Direction 1: Extract the records from the line with "Viewport: 368px width, 255px" to the line with "click(x=10, y=11)", and repeat those lines exactly.

Source:
To Blog

Where in the World, Part 3: Further Analysis of Cross-view Image Geolocalization

Feb. 22, 2022

Cover Photo: CC BY James Dennes

Cross-view image geolocalization (CVIG) is the task of finding the location shown in an image taken at ground-level by comparing it to overhead imagery of potential locations. The application of CVIG to ordinary photographs of unclear origin, such as those sometimes found on social media, could have valuable applications. In the first blog post of this series, we introduced the Where in the World (WITW) dataset, a new dataset pairing Flickr photos with high-resolution satellite imagery from the WorldView-2 and WorldView-3 satellites. In the second blog post, we introduced the WITW model, a deep learning model for CVIG. In this, the final post of the series, we look at the model’s behavior in different ways to get a deeper understanding of what it does.

Visualizing Model Output with a Map

Although metrics like top-one or top-percentile are a concise way to measure model performance, they don’t convey much intuition about what’s going on. To see the model in action, its output can be visualized as a heat map overlaid on a map. Suppose we wish to geolocate the photograph shown in Figure 1, which was taken from the location marked on the satellite image in Figure 2. (A real-world use case would typically call for a larger search area, but for clarity a small one is used here.)

Figure 1: A Flickr photo from the WITW dataset, taken in Paris. License/credit: CC BY-SA Chris Hamby.

Figure 2: Satellite imagery showing the vicinity of the photo in Figure 1. The photographer’s geotagged location is shown as the pale green circle, and the direction in which the photo was taken is shown by the accompanying arrow.

To predict the photo’s origin, we consider a grid of points spanning the search area, which in this case is the area of the satellite image in Figure 2. For each point, we cut out a 225m-wide square of satellite imagery centered on that point and feed it through the model. (Note that the grid points are only 56m apart, so adjacent imagery squares have some overlap.) In Figure 3, the satellite image is overlaid with the resulting heat map – the better the fit of the nearest grid point, the darker the shade of red. Because the model predicts the best-fit viewing direction as an intermediate step to evaluating how a good a fit each location is, we can overlay that directional guess as well. That’s shown with the yellow arrows, and the length of each arrow also indicates the quality of the location match.

Figure 3: Heat map indicating best-matched locations for the photograph of Figure 1, according to the model. Darker shades of red indicate better fit. Arrow direction indicates best-fit viewing direction at each location, according to the model, and arrow length again indicates better fit. The pale green circle is ground truth.

In this example, the results are mixed. The model misses the nearest grid point, although it might not be a coincidence that three of the 10 best matches are adjacent to it. At the same time, it’s evident that the model is getting some things right by distinguishing that it’s not looking at the water or the sports stadium.

[Records from a pointing dataset]
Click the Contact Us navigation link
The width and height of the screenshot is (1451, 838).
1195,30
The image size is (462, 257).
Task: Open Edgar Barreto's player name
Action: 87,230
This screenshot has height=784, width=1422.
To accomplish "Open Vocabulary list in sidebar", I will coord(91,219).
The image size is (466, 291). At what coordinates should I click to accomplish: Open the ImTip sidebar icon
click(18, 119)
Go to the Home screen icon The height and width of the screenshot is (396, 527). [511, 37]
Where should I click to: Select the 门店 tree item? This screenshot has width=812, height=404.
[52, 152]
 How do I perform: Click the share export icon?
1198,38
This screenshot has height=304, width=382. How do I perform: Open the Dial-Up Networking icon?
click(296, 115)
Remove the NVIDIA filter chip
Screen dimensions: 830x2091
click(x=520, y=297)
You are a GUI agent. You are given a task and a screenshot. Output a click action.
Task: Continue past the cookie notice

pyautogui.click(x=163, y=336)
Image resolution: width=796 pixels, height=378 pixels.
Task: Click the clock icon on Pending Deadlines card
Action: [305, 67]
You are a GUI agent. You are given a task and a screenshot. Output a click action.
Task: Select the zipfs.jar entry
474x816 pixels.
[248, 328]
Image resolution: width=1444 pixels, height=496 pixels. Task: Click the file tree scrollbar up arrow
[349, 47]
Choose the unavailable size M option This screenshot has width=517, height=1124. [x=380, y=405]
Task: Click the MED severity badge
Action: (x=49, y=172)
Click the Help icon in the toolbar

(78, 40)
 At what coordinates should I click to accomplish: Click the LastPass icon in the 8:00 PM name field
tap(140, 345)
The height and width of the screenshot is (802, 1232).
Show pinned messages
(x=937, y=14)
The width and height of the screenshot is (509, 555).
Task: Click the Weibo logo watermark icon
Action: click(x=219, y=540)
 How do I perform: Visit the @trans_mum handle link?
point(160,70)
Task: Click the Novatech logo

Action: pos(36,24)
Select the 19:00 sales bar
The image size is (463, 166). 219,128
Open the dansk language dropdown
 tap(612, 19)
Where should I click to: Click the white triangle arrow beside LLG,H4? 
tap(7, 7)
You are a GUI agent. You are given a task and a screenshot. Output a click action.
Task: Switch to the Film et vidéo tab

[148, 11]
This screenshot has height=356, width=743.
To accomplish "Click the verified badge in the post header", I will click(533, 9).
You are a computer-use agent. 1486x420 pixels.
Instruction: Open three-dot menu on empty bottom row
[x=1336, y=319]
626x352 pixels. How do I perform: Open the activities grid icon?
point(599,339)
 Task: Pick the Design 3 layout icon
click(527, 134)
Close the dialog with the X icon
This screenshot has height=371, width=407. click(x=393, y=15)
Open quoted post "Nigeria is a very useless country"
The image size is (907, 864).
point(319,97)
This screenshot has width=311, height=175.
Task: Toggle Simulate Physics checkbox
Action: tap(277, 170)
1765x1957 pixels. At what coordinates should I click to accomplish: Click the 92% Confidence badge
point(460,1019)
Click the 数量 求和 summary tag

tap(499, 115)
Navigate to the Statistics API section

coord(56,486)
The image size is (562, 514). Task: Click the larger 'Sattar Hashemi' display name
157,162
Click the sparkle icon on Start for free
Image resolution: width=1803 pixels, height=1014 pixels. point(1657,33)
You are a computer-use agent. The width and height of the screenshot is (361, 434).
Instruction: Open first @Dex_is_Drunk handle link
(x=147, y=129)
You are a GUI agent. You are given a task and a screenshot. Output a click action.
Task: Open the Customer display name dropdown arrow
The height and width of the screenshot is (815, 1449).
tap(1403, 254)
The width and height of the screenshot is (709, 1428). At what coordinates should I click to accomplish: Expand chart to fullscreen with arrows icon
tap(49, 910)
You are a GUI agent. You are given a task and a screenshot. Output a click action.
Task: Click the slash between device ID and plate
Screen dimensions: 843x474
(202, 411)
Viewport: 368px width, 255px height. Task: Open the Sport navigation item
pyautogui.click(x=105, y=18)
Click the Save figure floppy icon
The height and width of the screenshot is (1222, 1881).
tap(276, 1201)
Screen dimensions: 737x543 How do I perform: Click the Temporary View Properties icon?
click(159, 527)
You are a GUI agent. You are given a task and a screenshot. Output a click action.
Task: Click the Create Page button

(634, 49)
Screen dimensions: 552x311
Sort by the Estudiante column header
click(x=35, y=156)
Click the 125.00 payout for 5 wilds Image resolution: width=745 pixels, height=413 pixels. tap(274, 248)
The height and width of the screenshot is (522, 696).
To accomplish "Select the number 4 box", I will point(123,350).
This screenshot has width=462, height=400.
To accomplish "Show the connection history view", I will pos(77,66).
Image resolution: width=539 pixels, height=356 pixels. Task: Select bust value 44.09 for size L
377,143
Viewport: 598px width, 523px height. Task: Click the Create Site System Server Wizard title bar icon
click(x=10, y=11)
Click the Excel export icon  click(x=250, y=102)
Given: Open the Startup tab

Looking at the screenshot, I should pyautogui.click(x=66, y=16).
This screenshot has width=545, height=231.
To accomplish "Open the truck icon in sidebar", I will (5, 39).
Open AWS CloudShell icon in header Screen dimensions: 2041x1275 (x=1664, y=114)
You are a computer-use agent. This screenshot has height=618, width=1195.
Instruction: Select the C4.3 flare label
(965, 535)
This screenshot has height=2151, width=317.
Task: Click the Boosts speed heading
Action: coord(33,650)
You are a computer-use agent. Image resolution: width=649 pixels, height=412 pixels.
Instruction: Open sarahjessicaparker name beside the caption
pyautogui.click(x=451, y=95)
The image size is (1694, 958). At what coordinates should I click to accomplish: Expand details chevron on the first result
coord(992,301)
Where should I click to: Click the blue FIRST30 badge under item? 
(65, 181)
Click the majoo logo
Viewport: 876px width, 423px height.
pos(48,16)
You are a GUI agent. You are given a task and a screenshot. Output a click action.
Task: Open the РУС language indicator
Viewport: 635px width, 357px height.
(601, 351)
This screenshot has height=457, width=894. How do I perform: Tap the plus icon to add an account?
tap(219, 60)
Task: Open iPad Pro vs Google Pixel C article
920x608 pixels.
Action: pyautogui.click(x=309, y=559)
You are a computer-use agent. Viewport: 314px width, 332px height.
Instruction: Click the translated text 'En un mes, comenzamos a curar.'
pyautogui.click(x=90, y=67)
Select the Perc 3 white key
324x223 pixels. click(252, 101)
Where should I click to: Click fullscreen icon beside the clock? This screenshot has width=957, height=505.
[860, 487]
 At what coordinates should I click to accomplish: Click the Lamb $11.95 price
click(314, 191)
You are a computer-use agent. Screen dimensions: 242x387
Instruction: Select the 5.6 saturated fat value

Direction 2: List every numbered figure in the geolocalization article, and give what each one shows according to its caption.

Task answer 1:
Viewport: 368px width, 255px height. Task: Open the Sport navigation item
pyautogui.click(x=105, y=18)
Click the Save figure floppy icon
The height and width of the screenshot is (1222, 1881).
tap(276, 1201)
Screen dimensions: 737x543 How do I perform: Click the Temporary View Properties icon?
click(159, 527)
You are a GUI agent. You are given a task and a screenshot. Output a click action.
Task: Click the Create Page button

(634, 49)
Screen dimensions: 552x311
Sort by the Estudiante column header
click(x=35, y=156)
Click the 125.00 payout for 5 wilds Image resolution: width=745 pixels, height=413 pixels. tap(274, 248)
The height and width of the screenshot is (522, 696).
To accomplish "Select the number 4 box", I will point(123,350).
This screenshot has width=462, height=400.
To accomplish "Show the connection history view", I will pos(77,66).
Image resolution: width=539 pixels, height=356 pixels. Task: Select bust value 44.09 for size L
377,143
Viewport: 598px width, 523px height. Task: Click the Create Site System Server Wizard title bar icon
click(x=10, y=11)

Task answer 2:
- Figure 1: a Flickr photo from the WITW dataset, taken in Paris.
- Figure 2: satellite imagery of the area around the Figure 1 photo. A pale green circle marks the photographer's geotagged location, and an arrow shows the direction in which the photo was taken.
- Figure 3: a heat map of the model's best-matched locations for the Figure 1 photo. Darker red means a better fit. Arrows show the best-fit viewing direction at each location, and the pale green circle marks the ground truth.